Boy, I think a lot of the posts on here about the value of buying your first bike at an LBS are living in some ideal fantasy world that rarely exists in reality. Yes, there are helpful shop employees out there, but there are also a lot of unhelpful ones who mainly want to sell a newbie whatever they can convince him he needs. And even the helpful ones who aren't trying to do that rarely have any kind of serious training in bike fit.

Average LBS "fit" experience:

"Here, this one looks like it's about your size. Throw a leg over that and let's see if the clearance is right. Yep, looks good. This one fits."

I frequent several different LBSes, and even at the best one in the area, I often hear the floor guys give advice that makes me shudder.

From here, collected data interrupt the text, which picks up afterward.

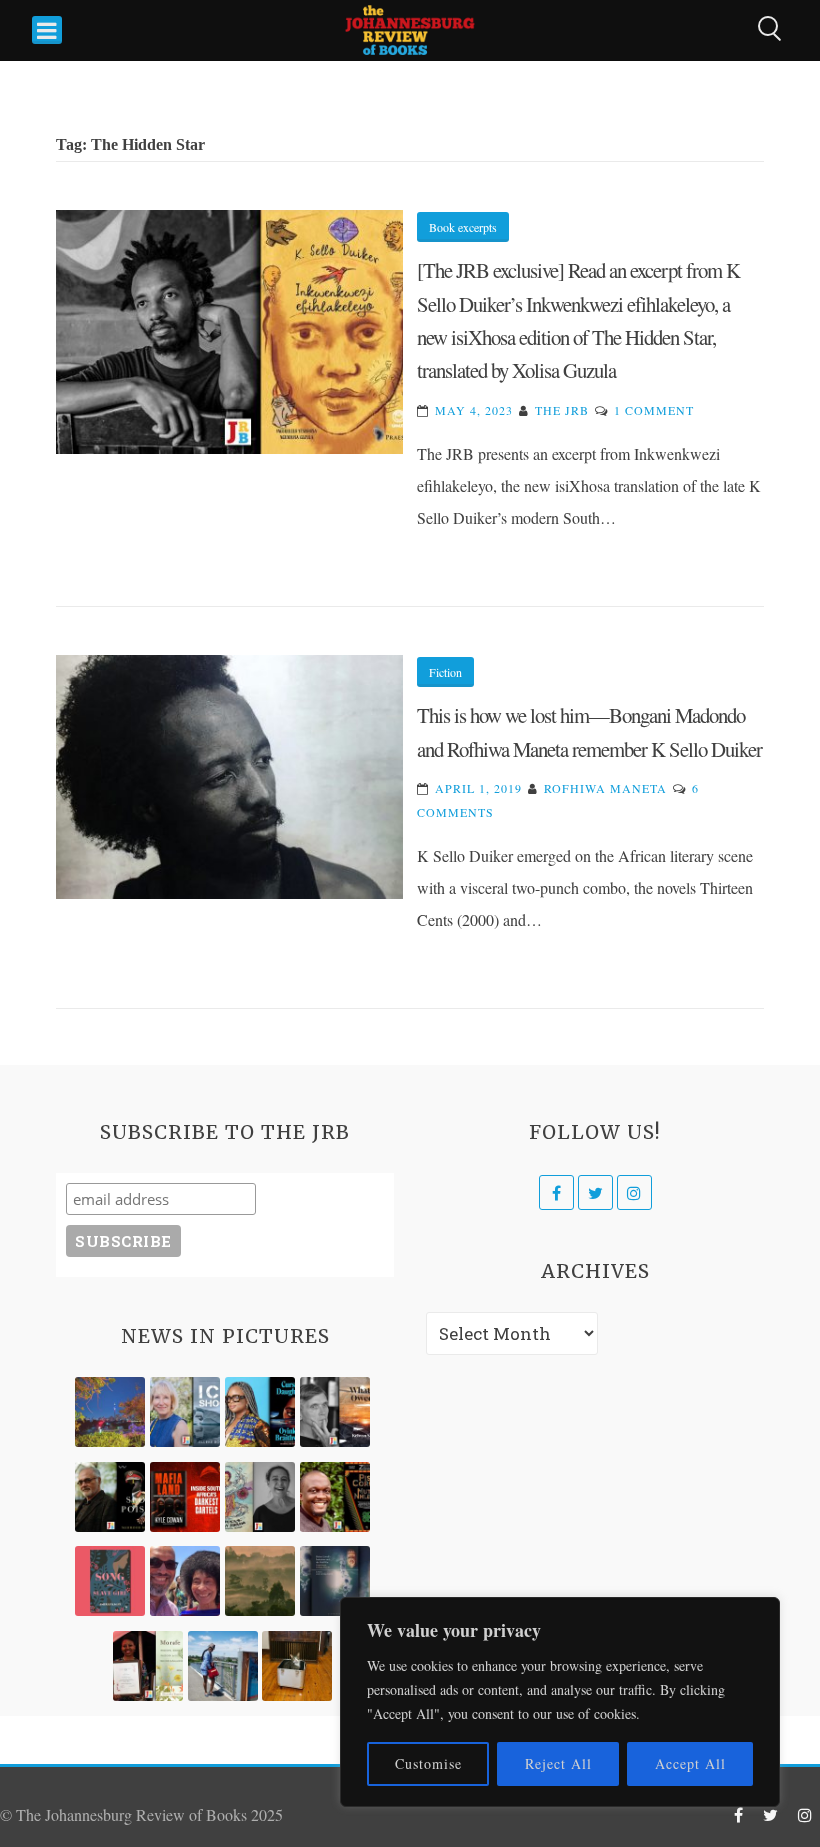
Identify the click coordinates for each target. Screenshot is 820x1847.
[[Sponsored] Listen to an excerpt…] (260, 1412)
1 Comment (654, 410)
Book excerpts (463, 227)
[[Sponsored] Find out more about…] (110, 1581)
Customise (428, 1763)
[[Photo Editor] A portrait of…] (223, 1666)
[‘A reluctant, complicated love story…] (185, 1412)
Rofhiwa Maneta (605, 788)
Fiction (445, 672)
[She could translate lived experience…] (185, 1581)
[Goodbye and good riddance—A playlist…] (297, 1666)
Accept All (690, 1763)
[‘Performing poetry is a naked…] (260, 1497)
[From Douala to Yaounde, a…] (260, 1581)
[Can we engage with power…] (110, 1497)
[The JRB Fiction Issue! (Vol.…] (110, 1412)
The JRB (562, 410)
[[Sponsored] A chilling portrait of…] (185, 1497)
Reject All (558, 1763)
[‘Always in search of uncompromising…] (335, 1412)
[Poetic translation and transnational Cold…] (335, 1581)
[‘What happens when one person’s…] (335, 1497)
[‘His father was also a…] (148, 1666)
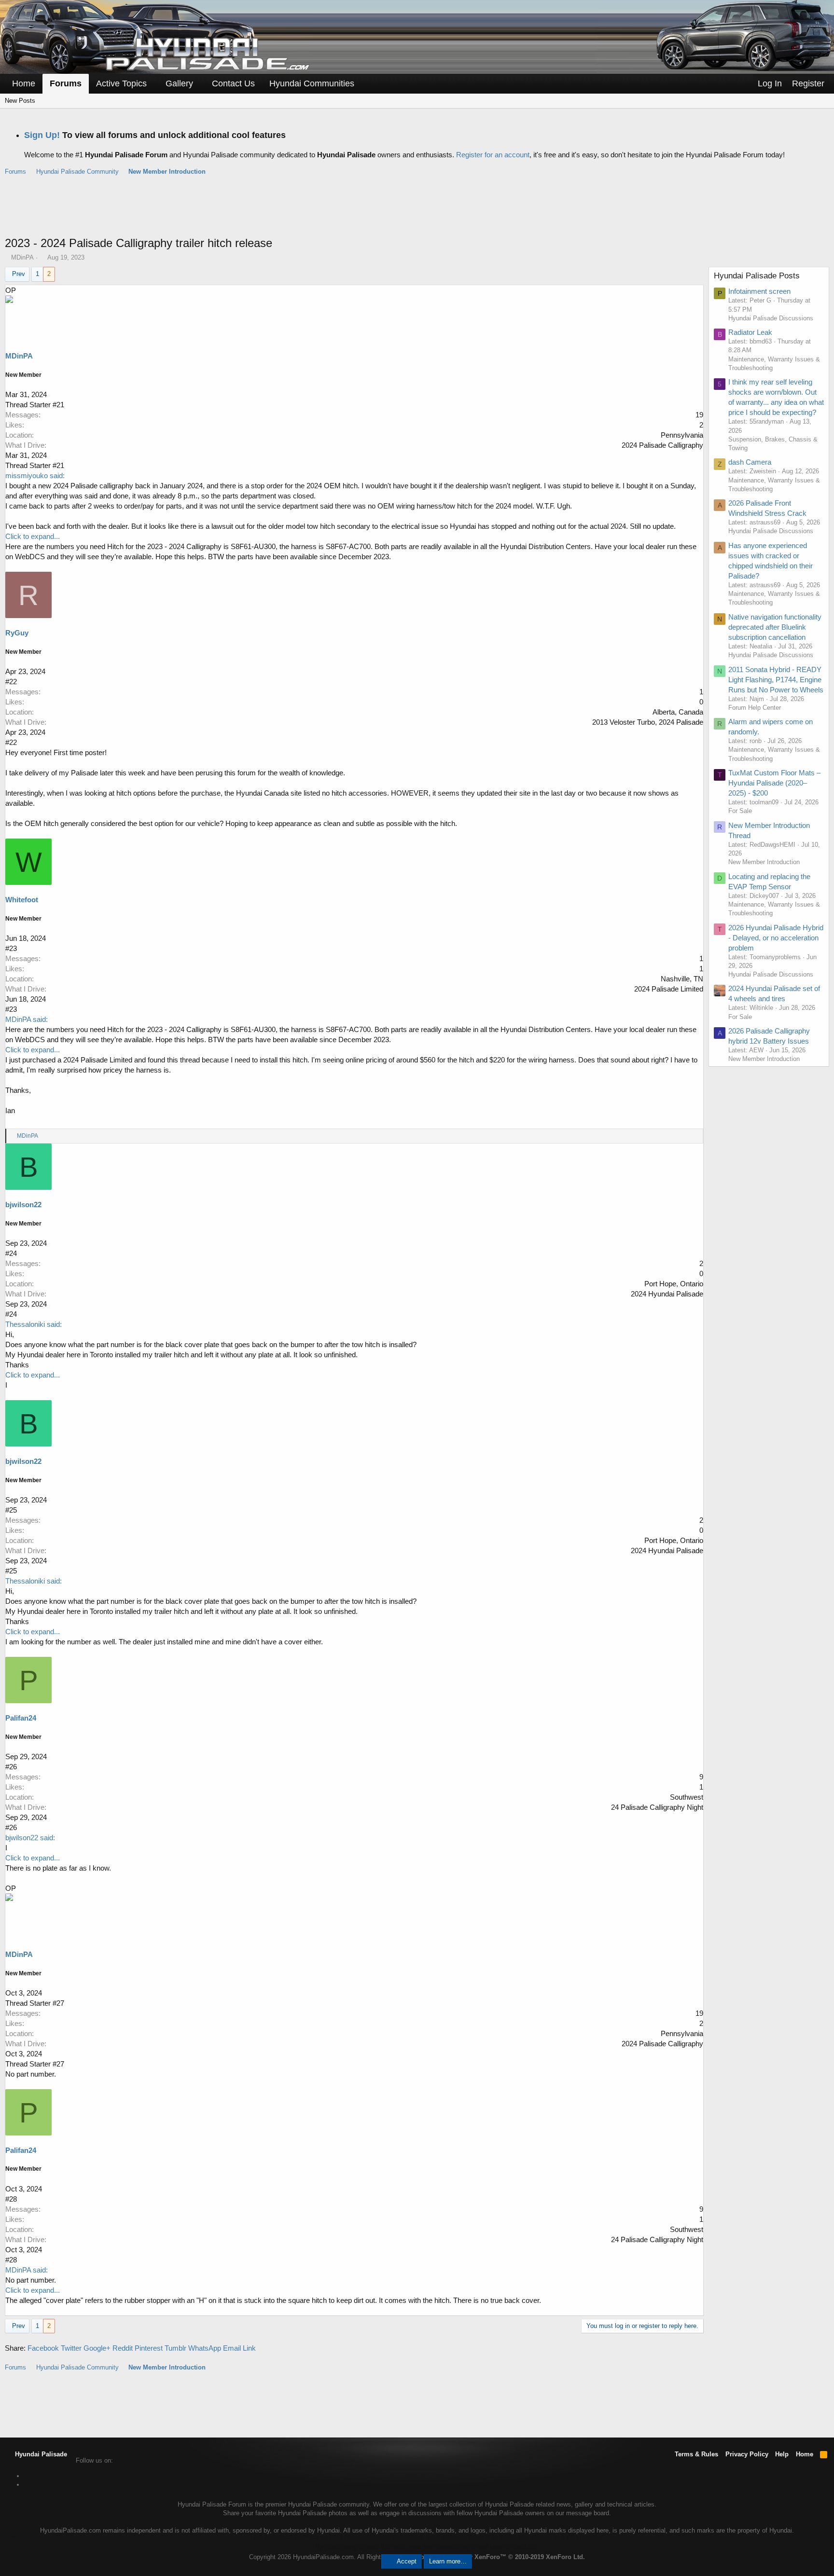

These guys are basically retail sales clerks with a little bit of knowledge of bicycles, just like the kid at Circuit City is a retail sales clerk with a little bit of knowledge of appliances.

Best thing a newbie can do is use a good online fit calculator, buy a $300 bike on eBay, ride it for a year or two until they figure out what they really want, build a relationship with an LBS by paying for service when they need it, and then once they've ridden for a while and their body has adjusted to riding, go spend the coin for a professional fit session and a better-quality bike.

If you really think you need an LBS experience, ask for the manager or assistant manager to help you. At least they're pretty likely to know what they're doing.